● **ESTRATTO DOCUMENTO**:
Chi scrive Si racconta: intervista ad Annalisa Bari – Salone salotto salottino

Era tornata nelle librerie lo scorso novembre, con Salone salotto salottino (Esperidi Edizioni) – romanzo di costume e di formazione – , la scrittrice salentina Annalisa Bari interrompe il suo silenzio narrativo dopo il suo ultimo romanzo storico. La redazione di AgorArt ha voluto incontrarla per parlare del suo nuovo romanzo, del quale potete anche leggere la nostra recensione.

  • Buonasera Annalisa. Ritorni dopo sei anni dalla tua ultima pubblicazione, “Solo allora cadranno le stelle” (2014) è stato il tempo necessario per scrivere questo romanzo o “Salone salotto salottino” è una di quelle opere scritte a più riprese finché non maturano i tempi per venire definitivamente fuori dal quel cassetto dove immaginiamo vengano “depositate” le idee degli scrittori?

● **RICHIESTA**: Ricopia alla lettera il passo dell'intervista ad Annalisa Bari da “Era tornata nelle” a “idee degli scrittori?”.

● **BLOCCO DATI**:
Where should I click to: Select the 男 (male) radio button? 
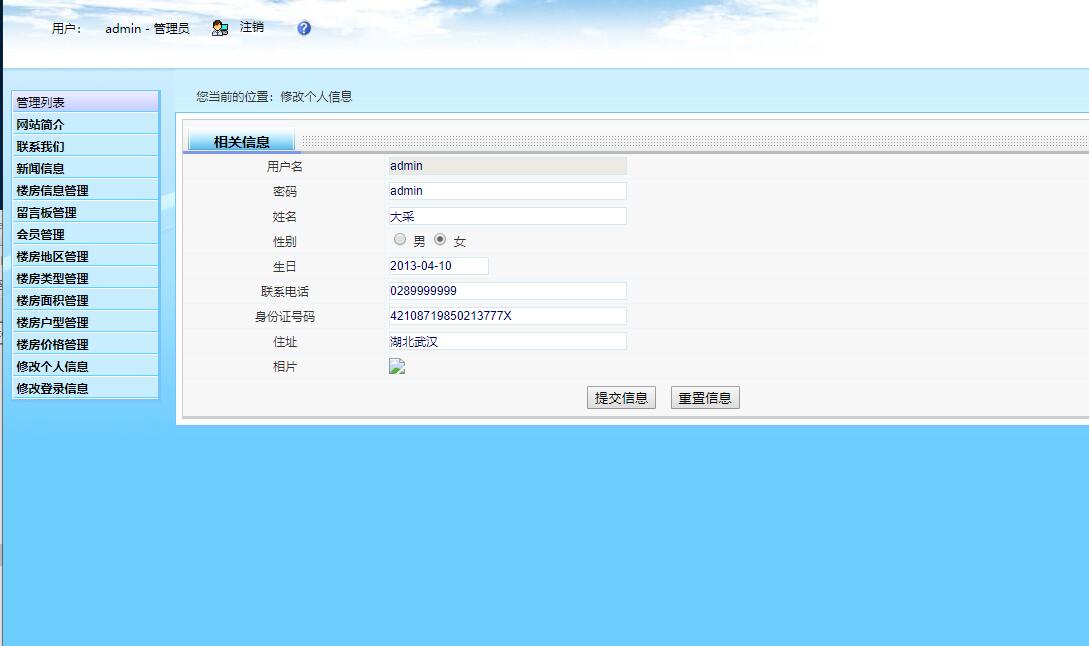pyautogui.click(x=399, y=239)
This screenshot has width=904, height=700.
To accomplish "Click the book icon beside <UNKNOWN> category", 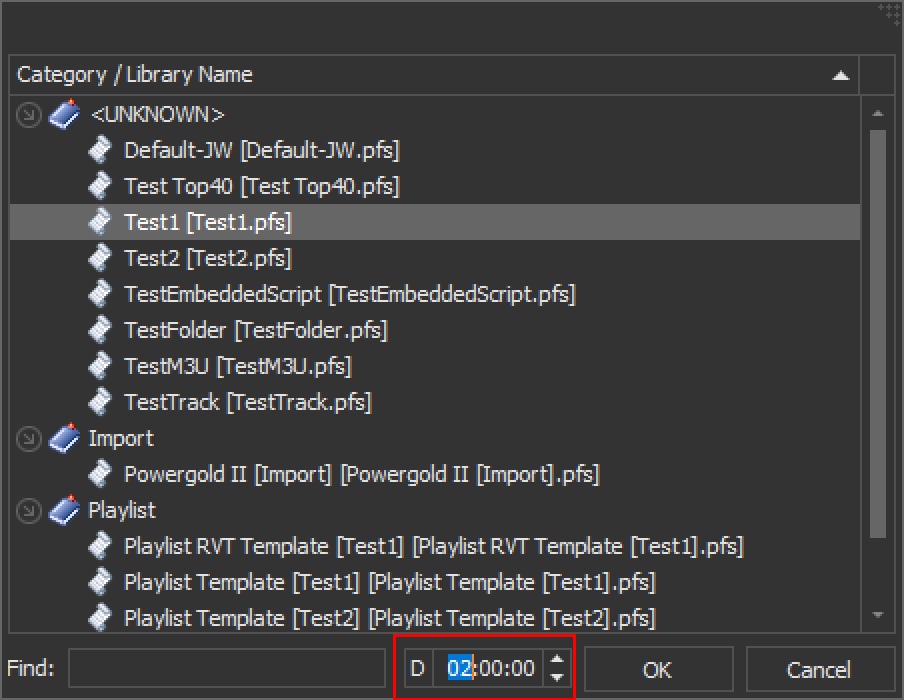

● **RISPOSTA ESERCIZIO**:
Era tornata nelle librerie lo scorso novembre, con Salone salotto salottino (Esperidi Edizioni) – romanzo di costume e di formazione – , la scrittrice salentina Annalisa Bari interrompe il suo silenzio narrativo dopo il suo ultimo romanzo storico. La redazione di AgorArt ha voluto incontrarla per parlare del suo nuovo romanzo, del quale potete anche leggere la nostra recensione.

  • Buonasera Annalisa. Ritorni dopo sei anni dalla tua ultima pubblicazione, “Solo allora cadranno le stelle” (2014) è stato il tempo necessario per scrivere questo romanzo o “Salone salotto salottino” è una di quelle opere scritte a più riprese finché non maturano i tempi per venire definitivamente fuori dal quel cassetto dove immaginiamo vengano “depositate” le idee degli scrittori?